13 June 2016 | PAR Gilles Herail

Le premier film d’Adnane Tragha se fait l’écho d’une génération urbaine et banlieusarde précarisée, à travers le portraits de jeunes adultes qui partagent leurs aspirations et leurs galères. 600 euros compense ses maladresses et son budget riquiqui par une envie salutaire de parler de conscience politique, qu’elle soit enthousiaste, résignée ou désabusée. Du cinéma ultra contemporain, inscrit dans les questionnements de son époque, et s’attachant à représenter différemment une jeunesse trop souvent caricaturée. Notre critique.

[rating=3]

Extrait du synopsis officiel : Alors que la campagne présidentielle bat son plein, Marco Calderon, qui a longtemps milité, a décidé de ne plus voter. A la fois déçu par la politique et embourbé dans des problèmes d’argent, il tourne peu à peu le dos à notre société.

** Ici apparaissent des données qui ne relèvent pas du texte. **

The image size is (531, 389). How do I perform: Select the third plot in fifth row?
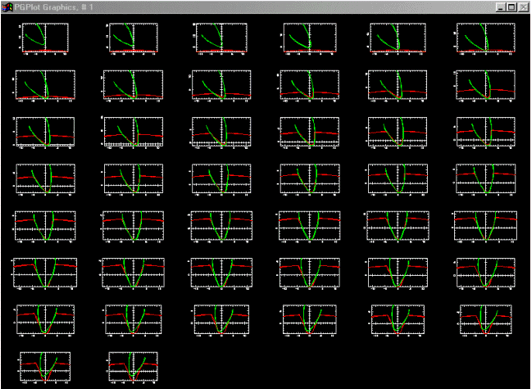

600 euros est une incroyable histoire de système D, réussissant le tour de force d’un tournage sans budget (20.000€), sans équipe technique (le réalisateur a tourné tout seul) et avec des acteurs non-professionnels. Des conditions très particulières qui se voient bien sûr à l’écran mais donnent au film une grande liberté, s’inscrivant dans une volonté de cinéma indépendant et hors-circuit. Adnane Tragha a choisi la forme du film choral pour traiter son ambitieux sujet : les rapports complexes d’une génération précarisée avec le monde qui les entoure. A travers les portraits croisés de jeunes hommes et femmes plus ou moins insérés, avec différents niveaux de difficultés sociales, financières, familiales ou personnelles. Une jeunesse urbaine et périphérique confrontée à la précarité, la vivant avec espoir, résignation, révolte, ou désillusion. 600 euros a évidemment une ambition de chronique réaliste mais cherche avant tout à questionner la conscience politique de ses personnages, en les confrontant à un instant clef de la vie démocratique française : l’élection présidentielle.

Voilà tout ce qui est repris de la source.